Facebook pulls down Hydroxychloroquine video
Facebook has taken down a video posted by right-wing news site Breitbart and retweeted by President Trump, showing a doctor vehemently making false claims that antimalarial drug hydroxychloroquine is a “cure for Covid” that allegedly racked up 17 million views before being removed.
The video shows a group of people calling themselves “America’s Frontline Doctors”, standing on the steps of Capitol Hill, led by Stella Immanuel, a Houston-based doctor who labelled studies casting doubt on the effectiveness of the antimalarial drug as “fake science.”
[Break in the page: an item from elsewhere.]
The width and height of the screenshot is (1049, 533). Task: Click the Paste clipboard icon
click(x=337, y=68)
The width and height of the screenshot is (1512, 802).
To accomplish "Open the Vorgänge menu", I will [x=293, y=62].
Immanuel claimed that she is using the antimalarial drug because of a 2005 study, published by the National Institutes of Health, which claims Chloroquine, a more toxic version of hydroxychloroquine, can prevent the spread of coronavirus in cells.
She claimed that she put herself and her staff on hydroxychloroquine as a prophylaxis, and that she treated more than 300 patients and “none of them died.”
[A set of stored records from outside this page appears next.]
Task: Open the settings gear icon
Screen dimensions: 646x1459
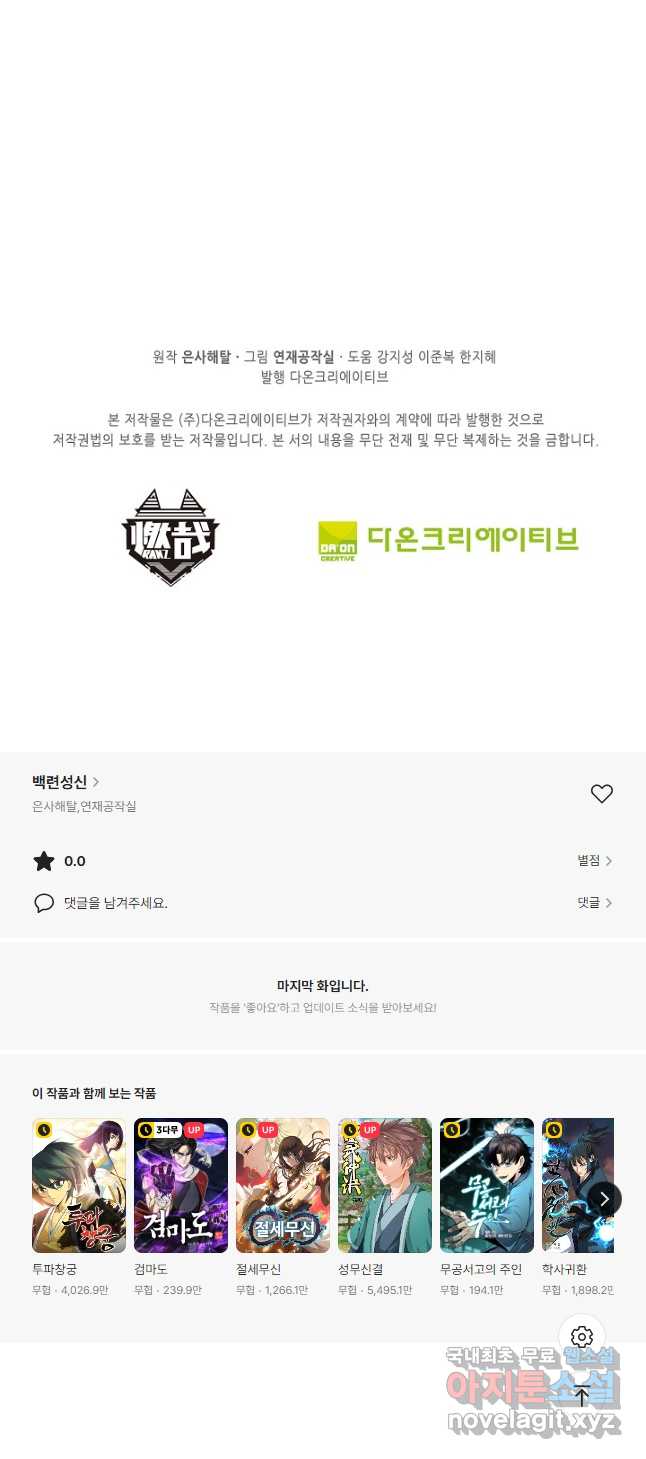Action: pos(582,1337)
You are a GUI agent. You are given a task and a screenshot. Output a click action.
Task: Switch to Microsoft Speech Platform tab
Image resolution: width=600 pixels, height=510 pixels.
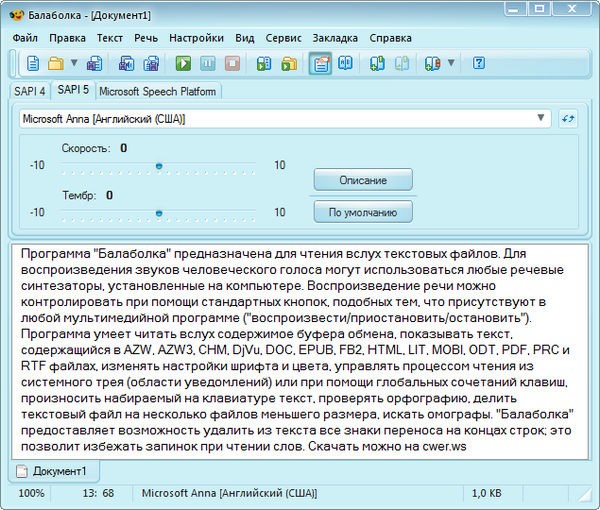point(158,91)
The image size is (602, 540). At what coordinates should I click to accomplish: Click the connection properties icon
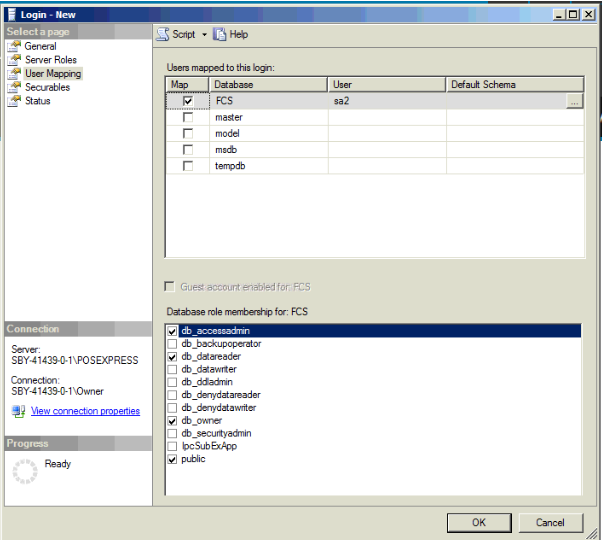pos(18,411)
Yet last month, the NIH halted a clinical trial of the drug, saying that while a study showed that treatment caused no harm, the drug was “very unlikely to be beneficial to hospitalized patients with COVID-19.”
The NIH also advises against using the drug as a treatment for coronavirus.
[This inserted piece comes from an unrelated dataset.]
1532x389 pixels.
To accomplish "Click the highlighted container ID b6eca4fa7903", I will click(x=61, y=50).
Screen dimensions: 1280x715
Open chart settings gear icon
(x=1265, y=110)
The video has since been removed from Facebook and YouTube, with Facebook’s policy communications director Andy Stone tweeting: “We removed it for sharing false information about cures and treatments for COVID-19.”
But versions of the video continued to circulate on Twitter as of Tuesday morning, with one version retweeted by Trump, according to a screenshot by the Daily Mail, before being deleted.
Trump revealed in May that he was taking a two-week dose of hydroxychloroquine prophylactically.
Forbes has contacted the America’s Frontline Doctors group and Breitbart for comment.